Masjid Al Hurriyyah tercinta |
Bicara tentang masjid, maka kita harus membuka kembali kotak rindu kita. Masjid, disitu tersimpan rindu kita pada sosok al-Amin. Pada merdu lantunan Qur’annya dalam memimpin rangkaian shalat. Pada Khutbah-khutbah yang menusuk kesadaran sahabat dahulu. Disitu ada Rasullallah SAW yang bersedia setiap saat mendengar setiap keluh dan kesah. Ada Sang Nabi yang senantiasa membagi senyum dan menampung gundah. Ada Muhammad ibn Abdullah yang tatapnya saja mampu meluluhkan hati keras membatu. Yang ketika member nasihat, Para sahabat berebut dan berlomba melaksanakannya.
Suatu ketika, Rasullallah SAW menjelang beberapa hari wafatnya. Beliau sempat memberi nasihat dari atas mimbar masjid itu. Dimulai sejak ba’da subuh hingga waktu dzuhur. Lalu, dilanjutkan setelah dzuhur hingga ashar. Dan dihabiskan dari ba’da Ashar hingga masuk waktu magrib. Meski bicara selama itu, tidak ada satupun sahabat yang tersedak kantuk. Tak ada bosan. Tak ada jenuh. Semua satu tatap padanya. Adakalanya sahabat menagis hingga basah janggutnya. Tidak jarang juga sahabat tersenyum sumringah. Bahkan, saya ragu apakah retorika Soekarno atau Napoleon Bonaparte mampu melakukan hal serupa.
Di masjid, terselip juga rindu kita pada sosok yang lemah lembut ini, Abu Bakar. Dia, yang tiba-tiba menangis kencang di depan mimbar saat Rasul bersabda tentang kemenangan yang semakin dekat. Ya, saat sahabat lain bersorak-sorai akan kabar itu, Abu Bakar malah menangis tergugu mengguncang bahu. Umar pun bingung dibuatnya. Tapi, hanya Abu Bakar yang mengerti. Hanya Abu Bakar yang mengerti bahwa itu adalah isyarat bahwa kepergian Sang Nabi semakin dekat.
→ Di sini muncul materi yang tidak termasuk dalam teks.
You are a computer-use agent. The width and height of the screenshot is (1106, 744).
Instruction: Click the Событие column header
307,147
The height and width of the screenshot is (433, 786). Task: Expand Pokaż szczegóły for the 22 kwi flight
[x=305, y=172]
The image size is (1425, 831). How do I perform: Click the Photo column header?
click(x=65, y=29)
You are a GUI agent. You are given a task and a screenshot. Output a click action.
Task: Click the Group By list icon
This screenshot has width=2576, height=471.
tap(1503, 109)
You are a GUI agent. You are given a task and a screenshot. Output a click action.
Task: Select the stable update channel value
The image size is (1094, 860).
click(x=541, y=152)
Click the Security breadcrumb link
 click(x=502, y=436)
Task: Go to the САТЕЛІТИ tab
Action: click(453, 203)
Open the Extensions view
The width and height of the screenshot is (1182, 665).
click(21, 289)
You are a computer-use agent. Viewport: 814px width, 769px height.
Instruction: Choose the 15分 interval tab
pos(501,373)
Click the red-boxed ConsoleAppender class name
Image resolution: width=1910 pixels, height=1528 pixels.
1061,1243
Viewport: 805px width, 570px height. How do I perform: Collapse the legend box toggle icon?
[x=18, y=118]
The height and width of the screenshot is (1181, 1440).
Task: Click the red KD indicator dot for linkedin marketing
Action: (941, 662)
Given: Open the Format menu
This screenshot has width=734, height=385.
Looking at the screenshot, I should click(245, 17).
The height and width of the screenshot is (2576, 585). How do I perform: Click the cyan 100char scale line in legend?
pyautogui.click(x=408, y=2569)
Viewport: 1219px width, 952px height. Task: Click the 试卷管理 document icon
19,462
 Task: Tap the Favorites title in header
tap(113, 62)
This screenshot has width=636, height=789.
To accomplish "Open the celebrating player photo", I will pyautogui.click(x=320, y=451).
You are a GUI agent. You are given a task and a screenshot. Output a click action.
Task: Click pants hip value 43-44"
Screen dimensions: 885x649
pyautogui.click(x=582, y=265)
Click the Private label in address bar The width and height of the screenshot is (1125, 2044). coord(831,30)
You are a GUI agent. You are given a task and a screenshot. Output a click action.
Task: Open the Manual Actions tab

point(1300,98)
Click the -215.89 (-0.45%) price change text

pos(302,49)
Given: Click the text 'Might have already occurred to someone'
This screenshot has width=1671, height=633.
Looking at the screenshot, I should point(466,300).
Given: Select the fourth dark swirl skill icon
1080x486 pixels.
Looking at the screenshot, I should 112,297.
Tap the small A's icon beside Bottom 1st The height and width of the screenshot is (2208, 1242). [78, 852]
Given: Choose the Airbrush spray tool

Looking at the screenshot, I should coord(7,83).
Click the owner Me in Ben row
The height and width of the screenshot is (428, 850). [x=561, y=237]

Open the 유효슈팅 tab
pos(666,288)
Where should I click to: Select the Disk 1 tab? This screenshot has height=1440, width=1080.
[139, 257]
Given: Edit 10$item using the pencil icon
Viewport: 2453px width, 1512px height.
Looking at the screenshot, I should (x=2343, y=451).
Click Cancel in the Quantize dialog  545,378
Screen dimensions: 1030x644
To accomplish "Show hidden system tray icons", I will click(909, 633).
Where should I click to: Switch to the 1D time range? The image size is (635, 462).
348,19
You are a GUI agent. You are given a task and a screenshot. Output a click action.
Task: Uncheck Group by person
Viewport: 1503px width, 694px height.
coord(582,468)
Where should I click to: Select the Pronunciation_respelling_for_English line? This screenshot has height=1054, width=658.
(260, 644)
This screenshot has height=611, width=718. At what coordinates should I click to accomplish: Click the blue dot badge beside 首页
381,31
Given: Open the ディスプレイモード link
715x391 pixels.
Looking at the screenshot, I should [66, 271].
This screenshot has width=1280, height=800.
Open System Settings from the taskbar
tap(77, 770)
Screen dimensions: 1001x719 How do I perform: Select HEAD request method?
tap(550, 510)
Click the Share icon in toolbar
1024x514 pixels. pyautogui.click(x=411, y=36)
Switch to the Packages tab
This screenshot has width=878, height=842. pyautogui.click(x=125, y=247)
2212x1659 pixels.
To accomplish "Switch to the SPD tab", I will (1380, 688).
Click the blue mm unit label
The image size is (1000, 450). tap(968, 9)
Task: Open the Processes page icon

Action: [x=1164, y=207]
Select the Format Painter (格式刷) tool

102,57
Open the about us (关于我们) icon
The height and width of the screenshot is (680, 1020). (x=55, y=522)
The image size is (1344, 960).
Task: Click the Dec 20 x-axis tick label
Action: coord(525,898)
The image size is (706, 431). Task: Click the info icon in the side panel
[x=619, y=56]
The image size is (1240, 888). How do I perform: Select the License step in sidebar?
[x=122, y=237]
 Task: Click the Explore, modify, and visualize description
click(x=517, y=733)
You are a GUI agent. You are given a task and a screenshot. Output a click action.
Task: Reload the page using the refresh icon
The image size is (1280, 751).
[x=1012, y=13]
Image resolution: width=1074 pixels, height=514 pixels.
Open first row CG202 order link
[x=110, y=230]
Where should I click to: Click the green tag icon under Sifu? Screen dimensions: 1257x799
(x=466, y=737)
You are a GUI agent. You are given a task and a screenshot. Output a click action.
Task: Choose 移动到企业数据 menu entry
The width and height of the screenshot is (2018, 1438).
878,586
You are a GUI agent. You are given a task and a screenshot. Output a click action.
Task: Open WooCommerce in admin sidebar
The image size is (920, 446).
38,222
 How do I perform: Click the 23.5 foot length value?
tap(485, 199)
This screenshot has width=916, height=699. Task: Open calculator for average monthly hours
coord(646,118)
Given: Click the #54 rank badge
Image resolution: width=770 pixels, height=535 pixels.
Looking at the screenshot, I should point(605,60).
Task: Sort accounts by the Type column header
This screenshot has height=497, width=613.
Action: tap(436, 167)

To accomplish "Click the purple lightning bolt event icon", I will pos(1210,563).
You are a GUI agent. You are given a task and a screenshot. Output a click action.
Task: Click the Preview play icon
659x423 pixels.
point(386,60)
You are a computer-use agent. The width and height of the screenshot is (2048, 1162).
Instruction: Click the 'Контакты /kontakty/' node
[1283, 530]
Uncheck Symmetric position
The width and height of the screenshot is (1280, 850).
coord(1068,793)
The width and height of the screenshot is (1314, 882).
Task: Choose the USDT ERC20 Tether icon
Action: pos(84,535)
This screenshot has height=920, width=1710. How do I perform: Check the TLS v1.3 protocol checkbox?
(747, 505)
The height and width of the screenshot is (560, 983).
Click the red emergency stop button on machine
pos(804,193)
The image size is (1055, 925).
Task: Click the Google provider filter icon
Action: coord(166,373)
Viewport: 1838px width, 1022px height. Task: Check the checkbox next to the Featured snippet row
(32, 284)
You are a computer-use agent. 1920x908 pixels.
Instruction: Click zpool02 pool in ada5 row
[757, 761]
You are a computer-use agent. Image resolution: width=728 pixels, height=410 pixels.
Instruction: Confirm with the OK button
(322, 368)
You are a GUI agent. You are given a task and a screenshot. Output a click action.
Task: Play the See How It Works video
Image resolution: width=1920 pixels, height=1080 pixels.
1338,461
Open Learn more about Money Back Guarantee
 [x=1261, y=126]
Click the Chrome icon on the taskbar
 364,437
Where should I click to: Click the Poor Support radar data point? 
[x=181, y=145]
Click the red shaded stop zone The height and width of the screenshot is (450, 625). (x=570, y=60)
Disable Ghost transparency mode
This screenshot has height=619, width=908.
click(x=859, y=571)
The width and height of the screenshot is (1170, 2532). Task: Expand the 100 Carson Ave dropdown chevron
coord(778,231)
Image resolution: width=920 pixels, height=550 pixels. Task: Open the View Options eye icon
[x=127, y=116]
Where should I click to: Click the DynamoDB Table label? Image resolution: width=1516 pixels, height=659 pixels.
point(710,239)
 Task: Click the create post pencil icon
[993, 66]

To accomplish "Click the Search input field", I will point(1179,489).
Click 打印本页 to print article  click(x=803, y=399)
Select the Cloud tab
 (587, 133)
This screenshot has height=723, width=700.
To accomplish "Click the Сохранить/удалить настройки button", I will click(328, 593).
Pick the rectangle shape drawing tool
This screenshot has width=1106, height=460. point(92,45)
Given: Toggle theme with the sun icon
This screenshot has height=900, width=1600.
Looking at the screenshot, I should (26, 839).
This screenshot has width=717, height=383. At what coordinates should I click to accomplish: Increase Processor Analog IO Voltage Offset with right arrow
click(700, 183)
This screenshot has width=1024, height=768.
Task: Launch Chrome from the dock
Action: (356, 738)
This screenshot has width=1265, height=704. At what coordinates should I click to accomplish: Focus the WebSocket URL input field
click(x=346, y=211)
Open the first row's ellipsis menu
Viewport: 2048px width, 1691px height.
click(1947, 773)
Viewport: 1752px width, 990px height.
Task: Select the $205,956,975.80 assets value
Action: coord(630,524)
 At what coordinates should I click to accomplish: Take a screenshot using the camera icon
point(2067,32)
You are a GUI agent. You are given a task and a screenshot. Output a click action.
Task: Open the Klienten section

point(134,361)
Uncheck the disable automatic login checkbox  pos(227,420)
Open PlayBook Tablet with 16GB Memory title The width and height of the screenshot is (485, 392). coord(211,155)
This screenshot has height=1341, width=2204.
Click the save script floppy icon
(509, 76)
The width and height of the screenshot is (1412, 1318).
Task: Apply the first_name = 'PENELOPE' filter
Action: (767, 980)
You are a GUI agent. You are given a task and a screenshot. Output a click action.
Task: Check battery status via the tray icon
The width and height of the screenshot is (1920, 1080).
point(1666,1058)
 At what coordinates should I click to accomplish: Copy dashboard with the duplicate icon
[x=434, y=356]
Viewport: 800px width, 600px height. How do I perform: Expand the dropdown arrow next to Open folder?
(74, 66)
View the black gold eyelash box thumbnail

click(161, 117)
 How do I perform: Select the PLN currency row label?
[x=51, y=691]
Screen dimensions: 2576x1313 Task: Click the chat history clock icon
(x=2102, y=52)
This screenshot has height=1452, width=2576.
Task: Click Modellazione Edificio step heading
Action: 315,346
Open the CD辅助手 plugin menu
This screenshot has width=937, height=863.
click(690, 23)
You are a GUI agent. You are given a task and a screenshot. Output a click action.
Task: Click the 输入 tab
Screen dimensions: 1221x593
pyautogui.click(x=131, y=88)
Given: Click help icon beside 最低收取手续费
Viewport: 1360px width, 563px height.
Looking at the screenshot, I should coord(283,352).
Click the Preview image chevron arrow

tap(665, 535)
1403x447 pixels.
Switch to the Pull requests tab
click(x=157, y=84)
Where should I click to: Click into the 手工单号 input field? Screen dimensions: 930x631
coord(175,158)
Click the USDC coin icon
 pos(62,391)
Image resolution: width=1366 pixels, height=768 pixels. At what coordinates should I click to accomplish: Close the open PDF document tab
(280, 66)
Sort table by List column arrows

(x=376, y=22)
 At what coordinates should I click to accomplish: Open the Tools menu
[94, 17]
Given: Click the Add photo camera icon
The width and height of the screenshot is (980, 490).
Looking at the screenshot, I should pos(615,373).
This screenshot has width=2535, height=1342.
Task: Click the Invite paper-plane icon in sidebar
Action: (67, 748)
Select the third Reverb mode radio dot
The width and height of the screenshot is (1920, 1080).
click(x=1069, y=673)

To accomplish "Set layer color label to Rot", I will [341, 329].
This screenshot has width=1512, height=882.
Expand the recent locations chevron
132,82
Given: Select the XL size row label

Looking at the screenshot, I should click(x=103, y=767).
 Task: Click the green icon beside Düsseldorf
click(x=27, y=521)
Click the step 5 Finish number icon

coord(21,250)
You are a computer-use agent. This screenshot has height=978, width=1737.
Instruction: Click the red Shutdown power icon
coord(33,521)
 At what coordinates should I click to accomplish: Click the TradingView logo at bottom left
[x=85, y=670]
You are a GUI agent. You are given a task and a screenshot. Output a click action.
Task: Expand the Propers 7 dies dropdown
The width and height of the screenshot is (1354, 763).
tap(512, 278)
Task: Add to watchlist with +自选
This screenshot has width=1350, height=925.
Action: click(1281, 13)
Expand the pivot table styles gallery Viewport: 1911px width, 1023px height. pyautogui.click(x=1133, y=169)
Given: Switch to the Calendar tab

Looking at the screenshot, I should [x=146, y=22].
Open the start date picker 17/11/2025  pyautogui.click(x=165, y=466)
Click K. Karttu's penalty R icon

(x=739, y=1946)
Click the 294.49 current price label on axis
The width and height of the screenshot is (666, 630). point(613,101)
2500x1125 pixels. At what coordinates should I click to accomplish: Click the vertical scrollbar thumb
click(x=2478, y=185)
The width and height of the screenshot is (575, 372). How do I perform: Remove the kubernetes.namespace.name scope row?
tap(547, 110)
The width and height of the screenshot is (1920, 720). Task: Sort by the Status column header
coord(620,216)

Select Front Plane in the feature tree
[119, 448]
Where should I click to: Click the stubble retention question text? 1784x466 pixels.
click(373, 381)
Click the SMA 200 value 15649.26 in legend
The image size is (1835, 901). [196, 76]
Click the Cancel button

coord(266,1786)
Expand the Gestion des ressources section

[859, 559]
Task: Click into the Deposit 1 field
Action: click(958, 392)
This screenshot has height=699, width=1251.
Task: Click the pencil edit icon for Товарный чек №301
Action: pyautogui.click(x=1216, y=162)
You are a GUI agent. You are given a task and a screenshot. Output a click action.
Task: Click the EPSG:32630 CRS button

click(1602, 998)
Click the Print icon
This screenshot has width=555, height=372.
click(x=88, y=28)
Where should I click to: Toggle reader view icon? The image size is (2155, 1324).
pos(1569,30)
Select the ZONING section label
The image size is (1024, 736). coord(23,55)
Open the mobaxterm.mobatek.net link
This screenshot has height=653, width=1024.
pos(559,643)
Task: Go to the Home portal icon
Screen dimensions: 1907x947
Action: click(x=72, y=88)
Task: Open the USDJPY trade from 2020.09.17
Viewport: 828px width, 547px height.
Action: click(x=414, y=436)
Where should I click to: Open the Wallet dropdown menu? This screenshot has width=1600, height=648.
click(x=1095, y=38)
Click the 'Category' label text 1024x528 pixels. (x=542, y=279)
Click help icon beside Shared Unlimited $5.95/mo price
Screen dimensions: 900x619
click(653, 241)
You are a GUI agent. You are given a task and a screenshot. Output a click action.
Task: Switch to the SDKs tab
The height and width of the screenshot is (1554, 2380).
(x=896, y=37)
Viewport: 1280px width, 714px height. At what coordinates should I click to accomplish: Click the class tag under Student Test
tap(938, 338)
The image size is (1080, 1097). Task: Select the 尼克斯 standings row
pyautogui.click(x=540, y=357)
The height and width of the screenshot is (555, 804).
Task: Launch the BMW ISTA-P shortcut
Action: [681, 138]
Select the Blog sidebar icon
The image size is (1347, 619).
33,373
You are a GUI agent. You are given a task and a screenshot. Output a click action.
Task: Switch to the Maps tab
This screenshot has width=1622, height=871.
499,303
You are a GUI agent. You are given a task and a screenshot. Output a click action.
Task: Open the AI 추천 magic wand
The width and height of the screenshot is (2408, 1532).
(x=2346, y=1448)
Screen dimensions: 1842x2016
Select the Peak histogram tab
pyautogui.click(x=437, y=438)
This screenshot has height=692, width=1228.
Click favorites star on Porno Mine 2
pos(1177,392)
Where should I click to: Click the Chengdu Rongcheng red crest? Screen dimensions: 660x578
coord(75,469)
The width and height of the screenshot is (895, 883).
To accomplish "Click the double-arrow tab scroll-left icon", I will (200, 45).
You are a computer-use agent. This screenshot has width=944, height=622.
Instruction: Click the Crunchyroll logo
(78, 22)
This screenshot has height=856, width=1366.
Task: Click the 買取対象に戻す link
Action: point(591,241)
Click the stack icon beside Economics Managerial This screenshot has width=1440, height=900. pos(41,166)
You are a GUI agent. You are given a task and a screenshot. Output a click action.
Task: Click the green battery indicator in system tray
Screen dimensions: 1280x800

Dalam masjid, pasti masih ada rindu kita pada sosok garang ini: Umar ibn Khattab. Suatu siang yang terik menyengat kota Madinah. Sang khalifah, Umar, menghampiri masjid untuk sekedar berlindung dari terik. Lalu, Ia-pun tertidur pulas di lantai masjid itu. Bebas. dengan raut muka lepas seolah tanpa beban. Bersamaan dengan itu, datang utusan dari Romawi ingin bertemu khalifah. Amr ibn Ash kemudian mengantarnya pada sebah masjid. Utusan itu geleng-geleng sekaligus takjub campur bingung. “ Mana para pengawalnya?” tanyanya. Tidak ada pengawal, itu khalifah Umar yang tengah pulas tertidur karena lelahnya. Pulas. Lepas. Di lantai masjid itu. Maka, ketika di masjid , saya kadang mencari-cari Umar yang pulas, meski saya sadar tak mungkin ada. Saya hanya rindu.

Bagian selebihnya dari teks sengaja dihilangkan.